The electronics in cordless tools have also been a major point of innovation in the industry.
“Five years ago, if you looked at what made up a tool, it was a very mechanical tool, meaning that the power came out of the battery, went through a switch, through the motor, through the transmission and out of the chuck. So it was a truly mechanical tool in nature,” explains Granger. “What you see now is a lot of electronics in these tools, talking between the battery and the tool, and it’s really optimizing performance throughout the tool because it knows the limits of the motor and the transmission.”
In addition to user demand for more power, Granger says they also are demanding longer runtime.
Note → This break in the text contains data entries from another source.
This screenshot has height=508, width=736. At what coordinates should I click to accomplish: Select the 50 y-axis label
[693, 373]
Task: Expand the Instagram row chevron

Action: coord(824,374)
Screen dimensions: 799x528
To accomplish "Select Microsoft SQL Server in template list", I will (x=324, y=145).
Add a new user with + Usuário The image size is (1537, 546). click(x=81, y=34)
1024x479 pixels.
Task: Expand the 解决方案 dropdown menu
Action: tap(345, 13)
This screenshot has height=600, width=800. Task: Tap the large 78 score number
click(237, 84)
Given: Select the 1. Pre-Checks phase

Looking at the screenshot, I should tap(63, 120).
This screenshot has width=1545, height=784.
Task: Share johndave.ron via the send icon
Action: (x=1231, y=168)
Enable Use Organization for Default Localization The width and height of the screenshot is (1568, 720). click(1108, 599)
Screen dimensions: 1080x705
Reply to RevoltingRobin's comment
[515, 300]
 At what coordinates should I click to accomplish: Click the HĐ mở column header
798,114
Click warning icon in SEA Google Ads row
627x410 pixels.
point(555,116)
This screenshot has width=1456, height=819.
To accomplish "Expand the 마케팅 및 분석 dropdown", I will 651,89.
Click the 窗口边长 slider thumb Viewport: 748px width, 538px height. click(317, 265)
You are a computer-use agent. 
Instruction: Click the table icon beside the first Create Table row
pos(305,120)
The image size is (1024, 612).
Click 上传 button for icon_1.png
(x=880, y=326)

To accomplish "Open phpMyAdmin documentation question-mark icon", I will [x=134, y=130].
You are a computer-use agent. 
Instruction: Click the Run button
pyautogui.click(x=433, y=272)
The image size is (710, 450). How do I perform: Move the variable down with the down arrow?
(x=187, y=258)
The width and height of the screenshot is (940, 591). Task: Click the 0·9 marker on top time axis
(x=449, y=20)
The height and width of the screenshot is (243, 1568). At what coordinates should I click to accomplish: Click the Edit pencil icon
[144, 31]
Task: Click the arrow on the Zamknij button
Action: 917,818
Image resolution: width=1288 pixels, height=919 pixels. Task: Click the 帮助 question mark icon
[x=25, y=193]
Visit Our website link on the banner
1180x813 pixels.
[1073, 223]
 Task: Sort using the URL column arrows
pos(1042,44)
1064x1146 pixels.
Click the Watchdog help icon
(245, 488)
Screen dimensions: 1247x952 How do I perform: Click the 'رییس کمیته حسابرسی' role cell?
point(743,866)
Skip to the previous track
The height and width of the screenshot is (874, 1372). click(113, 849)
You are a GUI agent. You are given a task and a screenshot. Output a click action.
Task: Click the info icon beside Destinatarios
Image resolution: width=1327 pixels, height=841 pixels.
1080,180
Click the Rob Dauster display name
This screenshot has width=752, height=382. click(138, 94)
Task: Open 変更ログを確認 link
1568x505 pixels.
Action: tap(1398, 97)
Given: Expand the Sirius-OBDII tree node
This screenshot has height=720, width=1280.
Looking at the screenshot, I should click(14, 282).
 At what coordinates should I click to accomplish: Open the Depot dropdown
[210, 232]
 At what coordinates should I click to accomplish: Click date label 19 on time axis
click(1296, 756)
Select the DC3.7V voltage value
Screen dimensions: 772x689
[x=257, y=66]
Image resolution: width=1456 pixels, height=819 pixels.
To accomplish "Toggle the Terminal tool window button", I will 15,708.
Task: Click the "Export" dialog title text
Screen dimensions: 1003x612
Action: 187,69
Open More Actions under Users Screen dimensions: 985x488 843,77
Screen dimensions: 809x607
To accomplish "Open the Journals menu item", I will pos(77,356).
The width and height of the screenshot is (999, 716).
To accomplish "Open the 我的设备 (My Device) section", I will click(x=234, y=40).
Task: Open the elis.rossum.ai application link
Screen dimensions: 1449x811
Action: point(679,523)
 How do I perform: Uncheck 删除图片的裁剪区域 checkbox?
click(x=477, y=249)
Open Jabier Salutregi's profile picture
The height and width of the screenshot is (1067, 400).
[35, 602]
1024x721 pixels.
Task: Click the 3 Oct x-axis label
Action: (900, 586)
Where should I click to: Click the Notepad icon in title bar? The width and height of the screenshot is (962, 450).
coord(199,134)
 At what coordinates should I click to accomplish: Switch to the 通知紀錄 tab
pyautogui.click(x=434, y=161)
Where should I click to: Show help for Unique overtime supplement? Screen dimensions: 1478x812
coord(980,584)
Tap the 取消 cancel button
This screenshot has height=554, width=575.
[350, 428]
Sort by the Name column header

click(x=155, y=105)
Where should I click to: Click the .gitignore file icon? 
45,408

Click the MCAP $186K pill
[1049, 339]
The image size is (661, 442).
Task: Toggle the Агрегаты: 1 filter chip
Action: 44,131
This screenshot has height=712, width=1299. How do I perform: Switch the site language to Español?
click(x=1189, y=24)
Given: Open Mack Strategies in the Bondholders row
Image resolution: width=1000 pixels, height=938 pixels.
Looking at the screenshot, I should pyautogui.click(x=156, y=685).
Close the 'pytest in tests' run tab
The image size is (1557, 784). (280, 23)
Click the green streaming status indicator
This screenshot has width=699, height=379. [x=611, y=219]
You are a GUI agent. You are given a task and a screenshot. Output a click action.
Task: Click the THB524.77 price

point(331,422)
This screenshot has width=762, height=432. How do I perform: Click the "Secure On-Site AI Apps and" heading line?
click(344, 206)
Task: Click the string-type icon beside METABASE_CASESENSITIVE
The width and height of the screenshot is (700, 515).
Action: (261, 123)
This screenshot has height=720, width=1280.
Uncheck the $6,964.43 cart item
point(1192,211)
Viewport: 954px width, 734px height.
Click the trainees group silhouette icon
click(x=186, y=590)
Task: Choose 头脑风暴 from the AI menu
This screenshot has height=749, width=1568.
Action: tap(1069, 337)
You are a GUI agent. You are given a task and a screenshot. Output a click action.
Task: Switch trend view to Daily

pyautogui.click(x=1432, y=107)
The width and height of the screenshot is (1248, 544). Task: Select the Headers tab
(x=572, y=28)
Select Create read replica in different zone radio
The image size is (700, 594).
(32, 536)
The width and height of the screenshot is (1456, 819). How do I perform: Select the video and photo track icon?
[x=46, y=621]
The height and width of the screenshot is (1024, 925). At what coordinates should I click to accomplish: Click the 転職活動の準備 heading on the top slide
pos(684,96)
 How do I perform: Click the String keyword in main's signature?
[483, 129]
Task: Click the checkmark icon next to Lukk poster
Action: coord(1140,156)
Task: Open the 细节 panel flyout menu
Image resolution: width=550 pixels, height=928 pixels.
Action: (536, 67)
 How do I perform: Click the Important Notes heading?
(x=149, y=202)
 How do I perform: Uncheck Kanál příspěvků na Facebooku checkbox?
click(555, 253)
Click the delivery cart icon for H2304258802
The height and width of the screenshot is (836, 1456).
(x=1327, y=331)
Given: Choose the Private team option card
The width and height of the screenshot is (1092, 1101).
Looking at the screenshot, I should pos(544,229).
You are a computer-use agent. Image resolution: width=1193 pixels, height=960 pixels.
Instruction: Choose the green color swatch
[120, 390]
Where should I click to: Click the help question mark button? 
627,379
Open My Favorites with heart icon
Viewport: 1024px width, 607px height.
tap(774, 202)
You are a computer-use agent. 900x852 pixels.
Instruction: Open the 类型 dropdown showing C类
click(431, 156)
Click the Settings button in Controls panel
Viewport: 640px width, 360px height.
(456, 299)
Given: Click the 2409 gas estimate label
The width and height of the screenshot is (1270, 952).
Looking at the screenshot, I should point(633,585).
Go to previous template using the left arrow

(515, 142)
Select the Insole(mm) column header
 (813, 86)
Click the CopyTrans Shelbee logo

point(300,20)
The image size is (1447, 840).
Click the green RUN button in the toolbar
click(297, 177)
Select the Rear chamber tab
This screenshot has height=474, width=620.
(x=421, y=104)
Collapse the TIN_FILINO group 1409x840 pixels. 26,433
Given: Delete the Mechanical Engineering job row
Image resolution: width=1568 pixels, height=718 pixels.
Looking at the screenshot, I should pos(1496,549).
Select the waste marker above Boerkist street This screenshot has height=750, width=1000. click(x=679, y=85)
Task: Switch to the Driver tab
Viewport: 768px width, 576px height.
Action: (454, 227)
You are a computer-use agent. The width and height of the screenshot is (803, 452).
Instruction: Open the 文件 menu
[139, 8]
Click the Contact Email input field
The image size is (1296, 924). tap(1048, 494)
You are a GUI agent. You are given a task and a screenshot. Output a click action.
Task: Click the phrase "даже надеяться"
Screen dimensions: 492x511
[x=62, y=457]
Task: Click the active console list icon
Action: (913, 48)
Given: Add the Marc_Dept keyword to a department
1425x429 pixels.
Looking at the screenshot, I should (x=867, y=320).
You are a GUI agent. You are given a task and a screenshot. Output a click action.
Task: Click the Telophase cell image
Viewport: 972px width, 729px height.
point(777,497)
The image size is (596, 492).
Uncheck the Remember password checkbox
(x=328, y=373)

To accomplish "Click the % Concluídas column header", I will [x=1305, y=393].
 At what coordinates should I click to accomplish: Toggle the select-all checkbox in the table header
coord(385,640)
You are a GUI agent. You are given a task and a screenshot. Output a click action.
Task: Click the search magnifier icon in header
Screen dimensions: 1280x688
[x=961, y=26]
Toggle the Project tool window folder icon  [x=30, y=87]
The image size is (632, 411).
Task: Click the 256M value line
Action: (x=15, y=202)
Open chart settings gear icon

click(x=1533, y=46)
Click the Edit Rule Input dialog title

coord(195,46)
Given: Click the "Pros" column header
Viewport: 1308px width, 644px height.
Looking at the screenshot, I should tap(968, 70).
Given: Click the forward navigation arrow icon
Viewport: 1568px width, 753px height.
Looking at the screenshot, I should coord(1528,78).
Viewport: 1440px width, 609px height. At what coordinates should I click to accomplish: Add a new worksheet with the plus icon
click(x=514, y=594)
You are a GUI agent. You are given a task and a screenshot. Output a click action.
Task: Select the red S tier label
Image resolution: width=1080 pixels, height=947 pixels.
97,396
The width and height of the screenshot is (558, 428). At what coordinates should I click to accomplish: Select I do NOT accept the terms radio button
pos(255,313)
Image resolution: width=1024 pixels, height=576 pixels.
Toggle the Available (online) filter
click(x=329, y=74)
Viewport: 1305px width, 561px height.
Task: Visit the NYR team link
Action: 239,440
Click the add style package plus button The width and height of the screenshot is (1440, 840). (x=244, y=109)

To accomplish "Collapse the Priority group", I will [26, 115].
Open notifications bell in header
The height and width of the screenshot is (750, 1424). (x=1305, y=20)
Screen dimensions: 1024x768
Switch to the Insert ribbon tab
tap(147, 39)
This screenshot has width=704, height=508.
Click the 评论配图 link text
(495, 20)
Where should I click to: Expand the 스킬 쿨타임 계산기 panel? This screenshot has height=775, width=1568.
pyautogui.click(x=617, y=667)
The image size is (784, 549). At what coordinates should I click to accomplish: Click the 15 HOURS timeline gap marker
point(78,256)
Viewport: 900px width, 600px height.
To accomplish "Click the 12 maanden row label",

So battery performance is key in meeting those demands.
“If you look at five years ago, a 1.3 or 1.5 amp-hour battery was pretty much the ceiling of where you were at,” says Granger. “Now you see most manufacturers moving to a 2 amp-hour on a compact battery and on a large battery you’re going from 2.6 amp-hours to 3 and now to 4 amp-hours.”
And the industry is bringing more categories of tools to cordless because of the power of these batteries. Drills and impact drivers were some of the first to go cordless, but now tools such as cut-off tools, grinders, reciprocating saws and circular saws are moving to cordless.
Ergonomics important, too
Granger emphasized that cordless tools overall continue to get smaller and easier to handle.
“The biggest driver from an ergonomic standpoint would be the battery packs -- going from NiCad to lithium -- so you have smaller, lighter tools, which the users are demanding now,” says Granger.
“There’s actually 33 different parts to your hand, and what we try to do is maximize each individual part of your hand’s grips, and the user instantly recognizes it,” he says.
Where is the market headed?
Granger explains that the cordless and corded markets in the U.S. today are about equal in size, even though most people think that cordless is much larger. But he forecasts healthy growth within the cordless market over the next few years.
“I would say we’re going to see 5-10% growth each year over the next couple years, and this is driven by innovation and by more power and smaller sizes,” Granger says.
In addition to size, another improvement Granger predicts is in the available charging solutions.
“Typically today, you have a charger that’s plugged into the wall or to your vehicle, and I think you’re going to see more charging solutions coming out such as a hot pad where you put your battery on it [to charge],” Granger says.
Brushless motor technology will also advance and sustain the cordless market in coming years, according to Granger.
Using the term “smart tool,” Granger explained that electronics have improved cordless tools dramatically, with the ability for the tool and the battery to “talk to each other” and monitor the tool’s performance.
“We’re not quite there where we have a truly electronically controlled tool, but I think that it [the electronic component] does definitely maximize these tools,” he says.
And while it takes more time for advancements in the electronics within cordless tools to come to market, there’s no doubt that they will become smarter and more efficient in the coming years. But the combination of the technology behind the motors, transmission and electronics is key in driving the innovation forward.